Data provided:
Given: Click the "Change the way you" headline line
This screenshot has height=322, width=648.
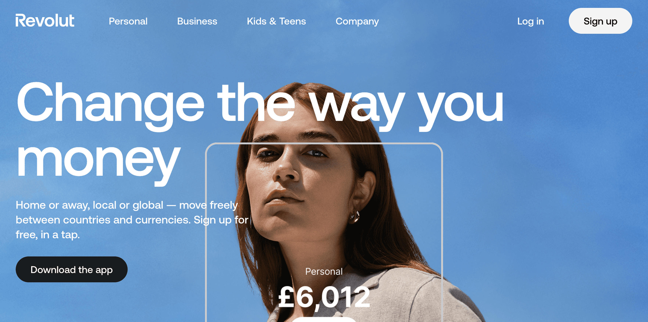Looking at the screenshot, I should click(x=260, y=106).
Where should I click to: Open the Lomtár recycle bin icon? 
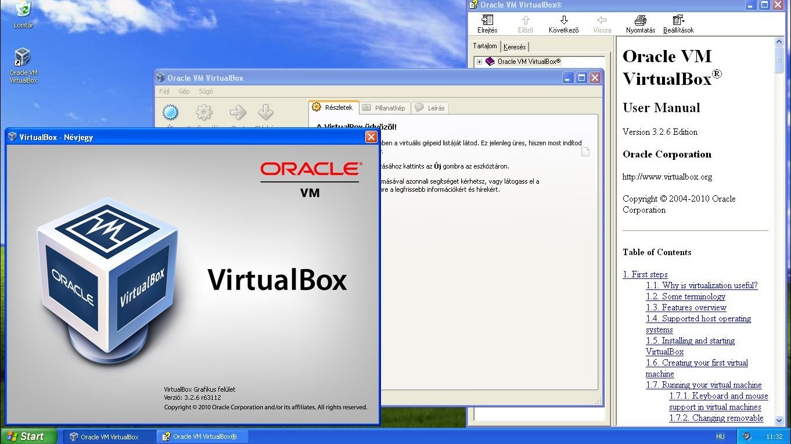22,10
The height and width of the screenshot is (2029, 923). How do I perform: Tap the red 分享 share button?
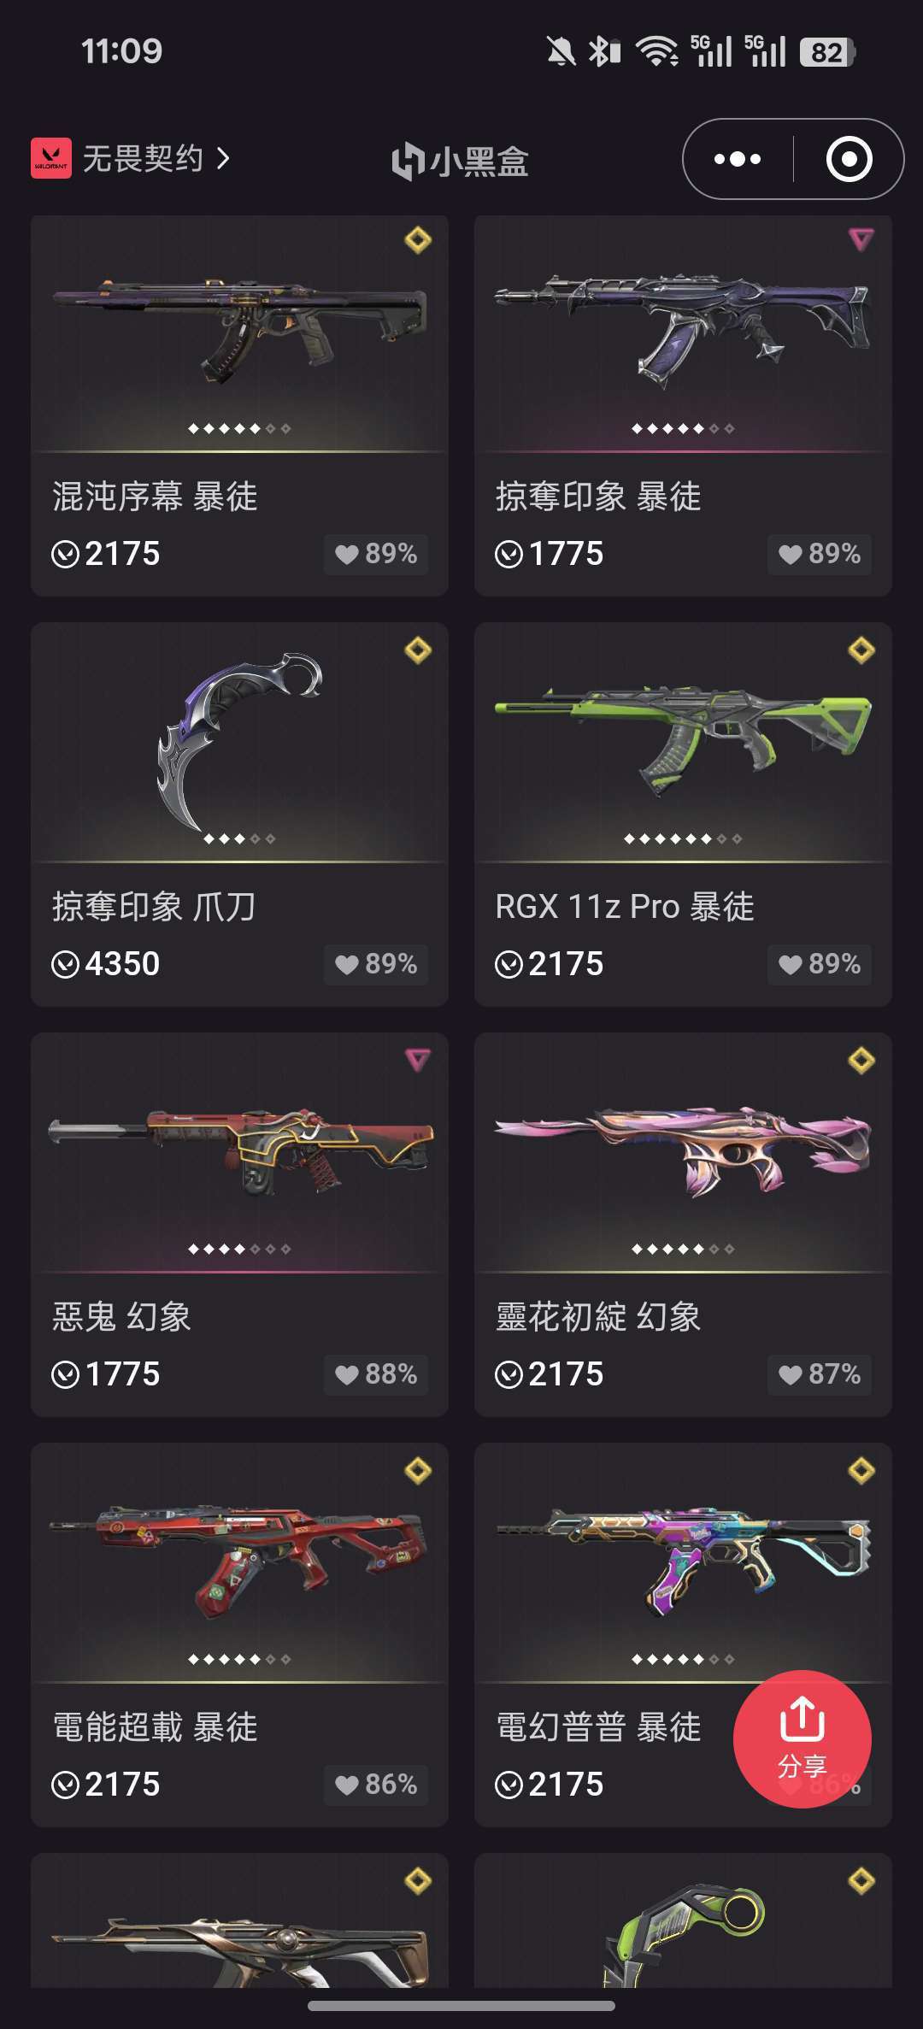(802, 1738)
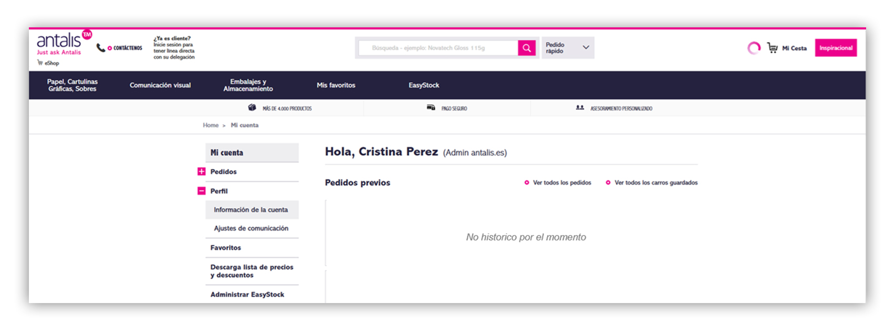Click the secure payment card icon
The image size is (895, 331).
(x=431, y=108)
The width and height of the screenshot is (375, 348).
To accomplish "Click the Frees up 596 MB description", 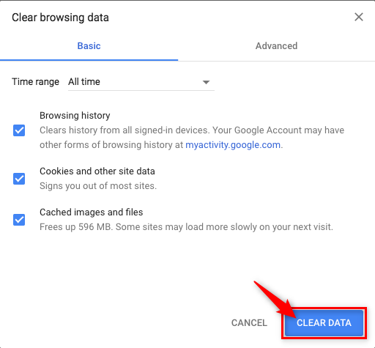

Given instruction: Can you copy all of the rows above word for word, with the pictures left out?

Full response:
Given: Click the "Change the way you" headline line
This screenshot has height=322, width=648.
Looking at the screenshot, I should click(x=260, y=106).
Where should I click to: Open the Lomtár recycle bin icon? 
22,10
The height and width of the screenshot is (2029, 923). How do I perform: Tap the red 分享 share button?
(802, 1738)
Click the secure payment card icon
The image size is (895, 331).
(x=431, y=108)
The width and height of the screenshot is (375, 348).
To accomplish "Click the Frees up 596 MB description", 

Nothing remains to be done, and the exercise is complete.